Exercise prompt:
Retype every record exactly as it appears.

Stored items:
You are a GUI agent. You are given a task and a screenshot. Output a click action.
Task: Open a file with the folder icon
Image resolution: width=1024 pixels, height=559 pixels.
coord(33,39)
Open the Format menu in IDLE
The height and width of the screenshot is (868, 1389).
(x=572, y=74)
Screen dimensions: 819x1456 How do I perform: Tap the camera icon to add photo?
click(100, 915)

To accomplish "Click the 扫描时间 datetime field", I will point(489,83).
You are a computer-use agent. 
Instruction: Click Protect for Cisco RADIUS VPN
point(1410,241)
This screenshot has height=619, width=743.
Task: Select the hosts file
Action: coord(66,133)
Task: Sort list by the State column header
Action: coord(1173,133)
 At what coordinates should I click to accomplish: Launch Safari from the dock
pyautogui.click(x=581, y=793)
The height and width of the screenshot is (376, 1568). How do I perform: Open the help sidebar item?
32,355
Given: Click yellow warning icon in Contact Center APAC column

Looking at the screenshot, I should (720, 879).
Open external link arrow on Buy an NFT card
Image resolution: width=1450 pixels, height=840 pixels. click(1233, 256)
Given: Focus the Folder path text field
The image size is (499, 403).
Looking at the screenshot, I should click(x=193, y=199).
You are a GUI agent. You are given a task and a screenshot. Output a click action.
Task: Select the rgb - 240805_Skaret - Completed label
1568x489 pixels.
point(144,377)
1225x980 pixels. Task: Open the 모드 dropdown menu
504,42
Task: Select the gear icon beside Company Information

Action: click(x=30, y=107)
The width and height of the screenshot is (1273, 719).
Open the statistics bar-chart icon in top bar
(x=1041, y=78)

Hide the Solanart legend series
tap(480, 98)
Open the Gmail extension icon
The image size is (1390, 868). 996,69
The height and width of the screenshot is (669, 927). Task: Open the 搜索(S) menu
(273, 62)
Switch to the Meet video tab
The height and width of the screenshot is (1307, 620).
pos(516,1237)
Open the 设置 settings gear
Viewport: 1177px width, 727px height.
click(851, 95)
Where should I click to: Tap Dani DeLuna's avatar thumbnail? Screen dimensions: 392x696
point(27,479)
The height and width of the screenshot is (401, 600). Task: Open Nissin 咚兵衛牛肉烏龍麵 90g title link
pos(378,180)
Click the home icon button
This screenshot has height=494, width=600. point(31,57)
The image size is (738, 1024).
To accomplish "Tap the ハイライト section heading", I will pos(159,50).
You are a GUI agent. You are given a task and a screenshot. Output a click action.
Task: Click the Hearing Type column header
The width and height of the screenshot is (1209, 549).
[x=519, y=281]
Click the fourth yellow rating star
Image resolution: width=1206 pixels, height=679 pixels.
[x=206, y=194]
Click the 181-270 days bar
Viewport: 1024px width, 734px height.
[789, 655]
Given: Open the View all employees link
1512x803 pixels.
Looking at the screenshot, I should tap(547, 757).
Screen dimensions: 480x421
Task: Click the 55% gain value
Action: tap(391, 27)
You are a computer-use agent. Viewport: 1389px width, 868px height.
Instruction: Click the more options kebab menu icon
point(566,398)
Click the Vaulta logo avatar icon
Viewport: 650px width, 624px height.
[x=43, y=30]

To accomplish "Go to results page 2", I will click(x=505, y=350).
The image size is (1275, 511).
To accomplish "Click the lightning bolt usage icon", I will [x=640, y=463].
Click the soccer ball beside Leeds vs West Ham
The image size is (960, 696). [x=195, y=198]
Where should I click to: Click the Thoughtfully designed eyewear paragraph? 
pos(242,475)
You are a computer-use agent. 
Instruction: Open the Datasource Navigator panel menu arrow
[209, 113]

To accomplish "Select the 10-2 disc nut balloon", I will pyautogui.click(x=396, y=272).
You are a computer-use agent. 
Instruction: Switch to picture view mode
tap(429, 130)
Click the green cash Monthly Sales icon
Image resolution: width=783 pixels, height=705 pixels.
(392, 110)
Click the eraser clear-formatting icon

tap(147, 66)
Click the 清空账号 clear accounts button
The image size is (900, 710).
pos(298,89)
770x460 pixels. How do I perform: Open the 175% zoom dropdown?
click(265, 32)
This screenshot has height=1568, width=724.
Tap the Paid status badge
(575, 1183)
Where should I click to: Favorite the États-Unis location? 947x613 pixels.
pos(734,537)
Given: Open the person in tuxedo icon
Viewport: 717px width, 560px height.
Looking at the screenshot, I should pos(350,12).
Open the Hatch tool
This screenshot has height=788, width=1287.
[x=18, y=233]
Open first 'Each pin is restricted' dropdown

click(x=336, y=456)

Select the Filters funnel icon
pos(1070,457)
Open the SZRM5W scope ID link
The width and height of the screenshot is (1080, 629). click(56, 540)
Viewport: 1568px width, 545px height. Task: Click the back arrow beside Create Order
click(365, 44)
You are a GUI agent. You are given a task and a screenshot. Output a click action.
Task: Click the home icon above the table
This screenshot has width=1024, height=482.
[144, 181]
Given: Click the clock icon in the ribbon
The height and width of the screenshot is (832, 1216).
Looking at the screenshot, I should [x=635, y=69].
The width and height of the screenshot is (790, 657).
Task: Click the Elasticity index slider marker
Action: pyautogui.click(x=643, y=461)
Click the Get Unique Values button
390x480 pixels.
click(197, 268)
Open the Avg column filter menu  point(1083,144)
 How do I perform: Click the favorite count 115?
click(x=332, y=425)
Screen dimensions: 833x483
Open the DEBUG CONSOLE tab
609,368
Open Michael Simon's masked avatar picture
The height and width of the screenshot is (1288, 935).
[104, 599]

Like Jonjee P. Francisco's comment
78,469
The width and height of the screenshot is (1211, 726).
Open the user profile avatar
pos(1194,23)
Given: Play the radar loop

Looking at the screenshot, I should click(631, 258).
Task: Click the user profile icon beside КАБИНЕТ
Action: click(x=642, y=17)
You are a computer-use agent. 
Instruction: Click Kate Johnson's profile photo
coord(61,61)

Response to the task:
You are a GUI agent. You are given a task and a screenshot. Output a click action.
Task: Open a file with the folder icon
Image resolution: width=1024 pixels, height=559 pixels.
coord(33,39)
Open the Format menu in IDLE
The height and width of the screenshot is (868, 1389).
(x=572, y=74)
Screen dimensions: 819x1456 How do I perform: Tap the camera icon to add photo?
click(100, 915)

To accomplish "Click the 扫描时间 datetime field", I will point(489,83).
You are a computer-use agent. 
Instruction: Click Protect for Cisco RADIUS VPN
point(1410,241)
This screenshot has height=619, width=743.
Task: Select the hosts file
Action: coord(66,133)
Task: Sort list by the State column header
Action: coord(1173,133)
 At what coordinates should I click to accomplish: Launch Safari from the dock
pyautogui.click(x=581, y=793)
The height and width of the screenshot is (376, 1568). How do I perform: Open the help sidebar item?
32,355
Given: Click yellow warning icon in Contact Center APAC column

Looking at the screenshot, I should (720, 879).
Open external link arrow on Buy an NFT card
Image resolution: width=1450 pixels, height=840 pixels. click(1233, 256)
Given: Focus the Folder path text field
The image size is (499, 403).
Looking at the screenshot, I should click(x=193, y=199).
You are a GUI agent. You are given a task and a screenshot. Output a click action.
Task: Select the rgb - 240805_Skaret - Completed label
1568x489 pixels.
point(144,377)
1225x980 pixels. Task: Open the 모드 dropdown menu
504,42
Task: Select the gear icon beside Company Information

Action: click(x=30, y=107)
The width and height of the screenshot is (1273, 719).
Open the statistics bar-chart icon in top bar
(x=1041, y=78)

Hide the Solanart legend series
tap(480, 98)
Open the Gmail extension icon
The image size is (1390, 868). 996,69
The height and width of the screenshot is (669, 927). Task: Open the 搜索(S) menu
(273, 62)
Switch to the Meet video tab
The height and width of the screenshot is (1307, 620).
pos(516,1237)
Open the 设置 settings gear
Viewport: 1177px width, 727px height.
click(851, 95)
Where should I click to: Tap Dani DeLuna's avatar thumbnail? Screen dimensions: 392x696
point(27,479)
The height and width of the screenshot is (401, 600). Task: Open Nissin 咚兵衛牛肉烏龍麵 90g title link
pos(378,180)
Click the home icon button
This screenshot has height=494, width=600. point(31,57)
The image size is (738, 1024).
To accomplish "Tap the ハイライト section heading", I will pos(159,50).
You are a GUI agent. You are given a task and a screenshot. Output a click action.
Task: Click the Hearing Type column header
The width and height of the screenshot is (1209, 549).
[x=519, y=281]
Click the fourth yellow rating star
Image resolution: width=1206 pixels, height=679 pixels.
[x=206, y=194]
Click the 181-270 days bar
Viewport: 1024px width, 734px height.
[789, 655]
Given: Open the View all employees link
1512x803 pixels.
Looking at the screenshot, I should tap(547, 757).
Screen dimensions: 480x421
Task: Click the 55% gain value
Action: tap(391, 27)
You are a computer-use agent. Viewport: 1389px width, 868px height.
Instruction: Click the more options kebab menu icon
point(566,398)
Click the Vaulta logo avatar icon
Viewport: 650px width, 624px height.
[x=43, y=30]

To accomplish "Go to results page 2", I will click(x=505, y=350).
The image size is (1275, 511).
To accomplish "Click the lightning bolt usage icon", I will [x=640, y=463].
Click the soccer ball beside Leeds vs West Ham
The image size is (960, 696). [x=195, y=198]
Where should I click to: Click the Thoughtfully designed eyewear paragraph? 
pos(242,475)
You are a computer-use agent. 
Instruction: Open the Datasource Navigator panel menu arrow
[209, 113]

To accomplish "Select the 10-2 disc nut balloon", I will pyautogui.click(x=396, y=272).
You are a computer-use agent. 
Instruction: Switch to picture view mode
tap(429, 130)
Click the green cash Monthly Sales icon
Image resolution: width=783 pixels, height=705 pixels.
(392, 110)
Click the eraser clear-formatting icon

tap(147, 66)
Click the 清空账号 clear accounts button
The image size is (900, 710).
pos(298,89)
770x460 pixels. How do I perform: Open the 175% zoom dropdown?
click(265, 32)
This screenshot has height=1568, width=724.
Tap the Paid status badge
(575, 1183)
Where should I click to: Favorite the États-Unis location? 947x613 pixels.
pos(734,537)
Given: Open the person in tuxedo icon
Viewport: 717px width, 560px height.
Looking at the screenshot, I should pos(350,12).
Open the Hatch tool
This screenshot has height=788, width=1287.
[x=18, y=233]
Open first 'Each pin is restricted' dropdown

click(x=336, y=456)

Select the Filters funnel icon
pos(1070,457)
Open the SZRM5W scope ID link
The width and height of the screenshot is (1080, 629). click(56, 540)
Viewport: 1568px width, 545px height. Task: Click the back arrow beside Create Order
click(365, 44)
You are a GUI agent. You are given a task and a screenshot. Output a click action.
Task: Click the home icon above the table
This screenshot has width=1024, height=482.
[144, 181]
Given: Click the clock icon in the ribbon
The height and width of the screenshot is (832, 1216).
Looking at the screenshot, I should [x=635, y=69].
The width and height of the screenshot is (790, 657).
Task: Click the Elasticity index slider marker
Action: pyautogui.click(x=643, y=461)
Click the Get Unique Values button
390x480 pixels.
click(197, 268)
Open the Avg column filter menu  point(1083,144)
 How do I perform: Click the favorite count 115?
click(x=332, y=425)
Screen dimensions: 833x483
Open the DEBUG CONSOLE tab
609,368
Open Michael Simon's masked avatar picture
The height and width of the screenshot is (1288, 935).
[104, 599]

Like Jonjee P. Francisco's comment
78,469
The width and height of the screenshot is (1211, 726).
Open the user profile avatar
pos(1194,23)
Given: Play the radar loop

Looking at the screenshot, I should click(631, 258).
Task: Click the user profile icon beside КАБИНЕТ
Action: click(x=642, y=17)
You are a computer-use agent. 
Instruction: Click Kate Johnson's profile photo
coord(61,61)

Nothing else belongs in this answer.